‘Ah, your count,’ the princess began spitefully, ‘he’s a hypocrite, a miscreant who has himself stirred the mob on to disorder. Didn’t he write in his idiotic placards that they were to take anybody whoever it might be and drag by the hair to the lock-up (and how silly it is!). Honour and glory, says he, to the man who does so. And this is what he has brought us to. Varvara Ivanovna told me the mob almost killed her for speaking French.’
‘Oh, well, well . . . You take everything too much to heart,’ said Pierre, and he began dealing out the patience.
Although he did succeed in the game, Pierre did not set off to join the army, but stayed on in Moscow, now rapidly emptying, and was still in the same agitation, uncertainty and alarm, and, at the same time, joyful expectation of something awful.

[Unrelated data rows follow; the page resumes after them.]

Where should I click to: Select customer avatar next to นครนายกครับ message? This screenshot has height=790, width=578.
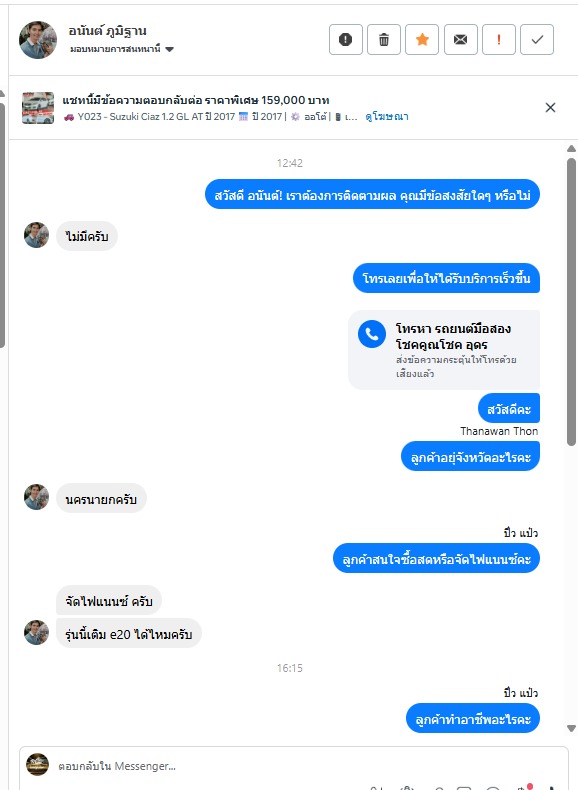click(x=36, y=497)
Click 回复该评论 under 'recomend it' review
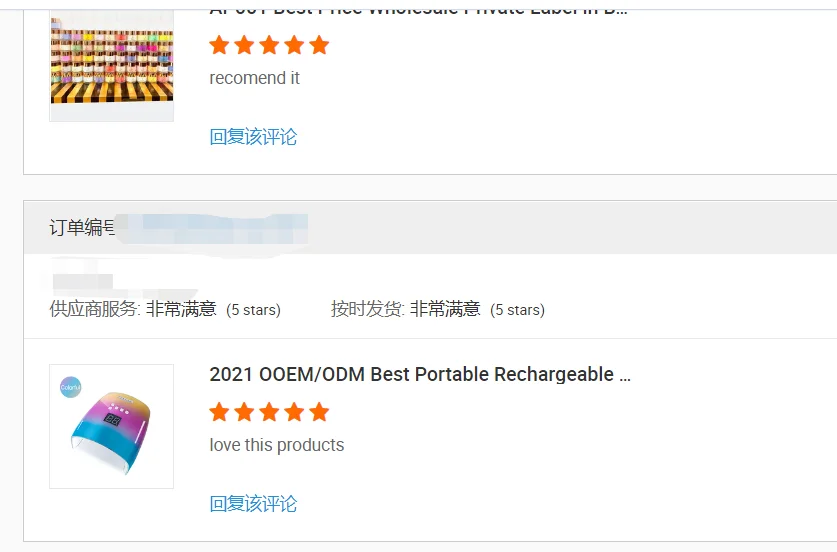Screen dimensions: 837x552 click(253, 137)
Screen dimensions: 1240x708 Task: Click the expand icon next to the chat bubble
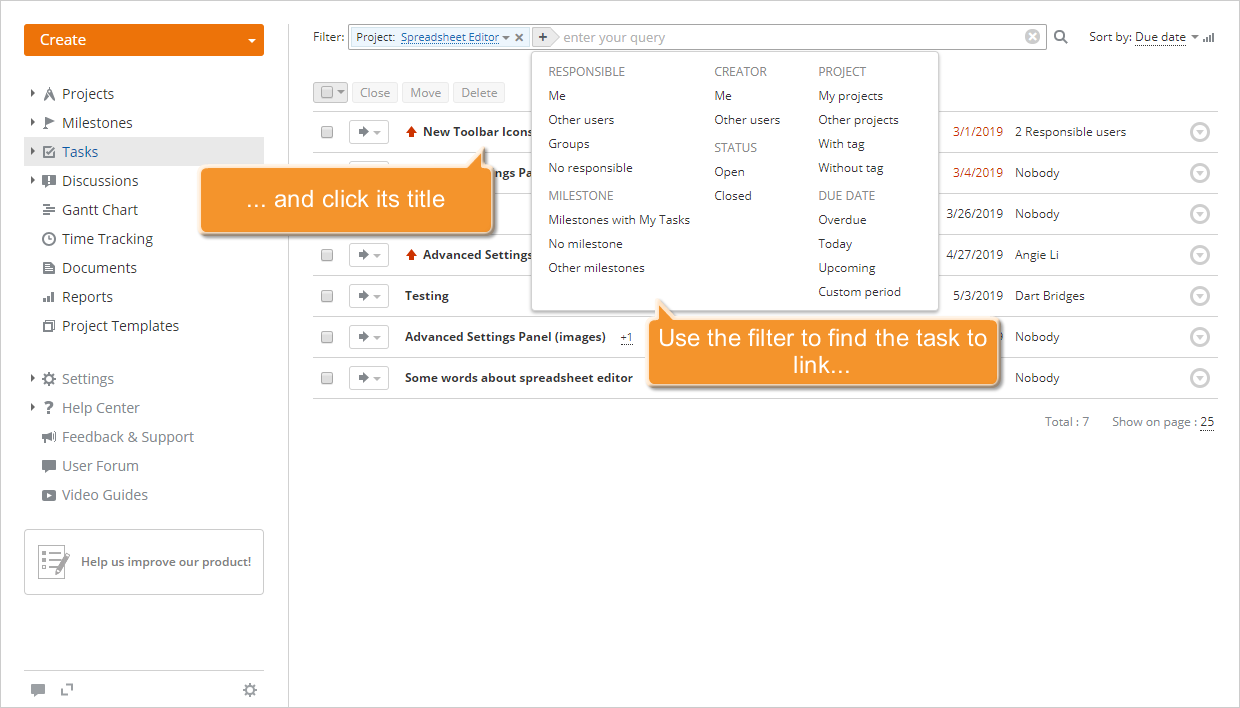click(x=66, y=689)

Next day the princess set off in the evening, and Pierre’s head-steward came to inform him that it was impossible to raise the money he required for the equipment of his regiment unless he sold one of his estates. The head-steward impressed on Pierre generally that all this regimental craze would infallibly bring him to ruin. Pierre could hardly conceal a smile as he listened to the head-steward.

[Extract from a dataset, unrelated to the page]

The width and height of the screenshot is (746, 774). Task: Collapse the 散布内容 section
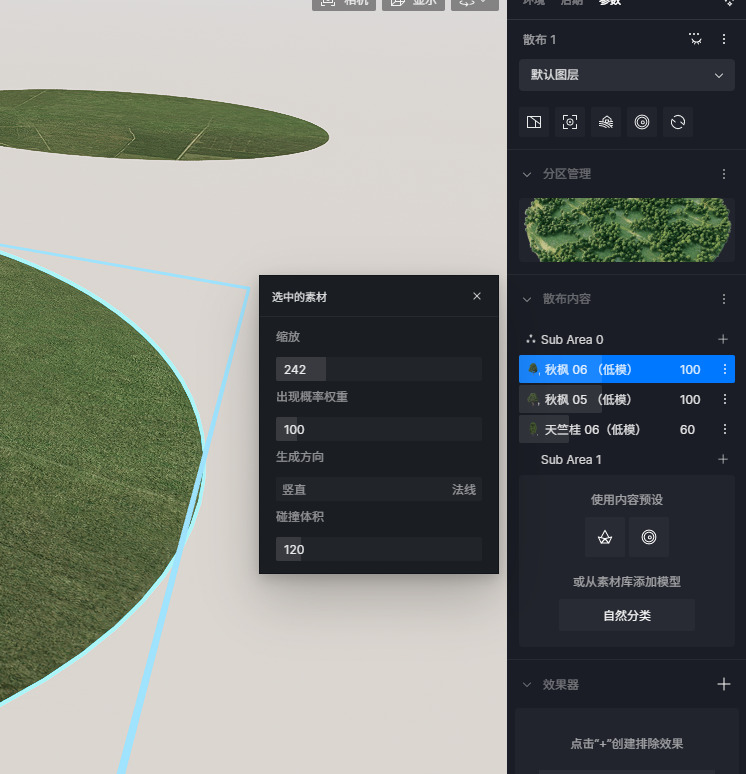click(528, 299)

‘Well, sell it then,’ he said. ‘There’s no help for it, I can’t draw back now! ’
The worse the position of affairs, and especially of his own affairs, the better pleased Pierre felt, and the more obvious it was to him that the catastrophe he expected was near at hand. Scarcely any of Pierre’s acquaintances were left in the town. Julie had gone, Princess Marya had gone. Of his more intimate acquaintances the Rostovs were the only people left; but Pierre did not go to see them.

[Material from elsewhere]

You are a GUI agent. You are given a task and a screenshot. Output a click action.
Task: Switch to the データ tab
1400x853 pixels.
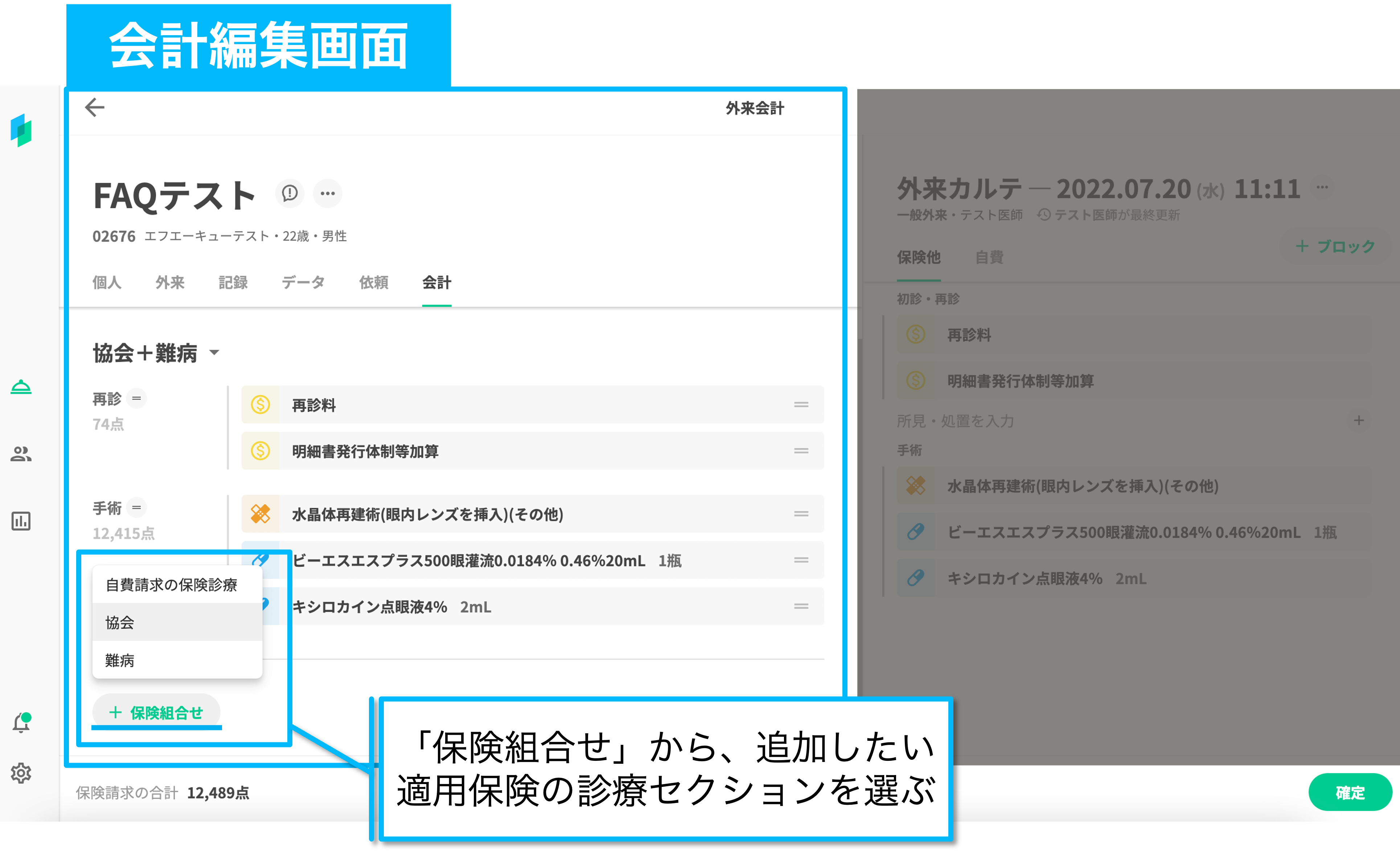[303, 282]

To divert his mind that day, Pierre drove out to the village of Vorori- tsovo, to look at a great air balloon which was being constructed by Lep- pich to use against the enemy, and the test balloon which was to be sent up the following day. The balloon was not yet ready; but as Pierre learned, it was being constructed by the Tsar’s desire. The Tsar had written to Count Rastoptchin about it in the following terms:
‘As soon as Leppich is ready, get together a crew for his car consisting of thoroughly trustworthy and intelligent men, and send a courier to General Kutuzov to prepare him for it. I have mentioned it to him. Impress upon Leppich, please, to take careful note where he descends the first time, that he may not go astray and fall into the hands of the enemy.
It is essential that he should regulate his movements in accordance with
the movements of the commander-in-chief. 1
On his way home from Vorontsovo, Pierre drove through Bolotny' Square, and seeing a crowd at Lobnoye Place, stopped and got out of his chaise. The crowd were watching the flogging of a French cook, accused of being a spy. The flogging was just over, and the man who had administered it was untying from the whipping-post a stout, red-whiskered man in blue stockings and a green tunic, who was groaning piteously. Another victim, a thin, pale man, was standing by. Both, to judge by their faces, were Frenchmen. With a face of sick dread like that of the thin Frenchman, Pierre pushed his way in among the crowd.
‘What is it? Who are they? What for?’ he kept asking. But the attention of the crowd—clerks, artisans, shopkeepers, peasants, women in pelisses and jackets—was so intently riveted on what was taking place on the Lobnoye Place that no one answered. The stout man got up, shrugged his shoulders frowning, and evidently trying to show fortitude, began putting on his tunic without looking about him. But all at once his lips quivered and to his own rage he began to cry, as grown-up men of sanguine temperament do cry. The crowd began talking loudly, to drown a feeling of pity in themselves, as it seemed to Pierre.
‘Some prince’s cook. . . .’
‘Eh, monsieur, Russian sauce is a bit strong for a French stomach . . . sets the teeth on edge,’ said a wrinkled clerk standing near Pierre, just when the Frenchman burst into tears. The clerk looked about him for signs of appreciation of his jest. Several persons laughed, but some were still gazing in dismay at the man who was undressing the second Frenchman and about to flog him.
Pierre choked, scowled, and turning quickly, went back to his chaise, still muttering something to himself as he went, and took his seat in it. During the rest of the way he several times started, and cried out so loudly that the coachman at last asked him what he desired.
‘Where are you driving?’ Pierre shouted to the coachman as he drove to Lubyanka.
‘You told me to drive to the governor’s,’ answered the coachman.
‘Fool! dolt!’ shouted Pierre, abusing his coachman, a thing he very rarely did. ‘I told you home; and make haste, blockhead! This very day I must set off,’ Pierre said to himself.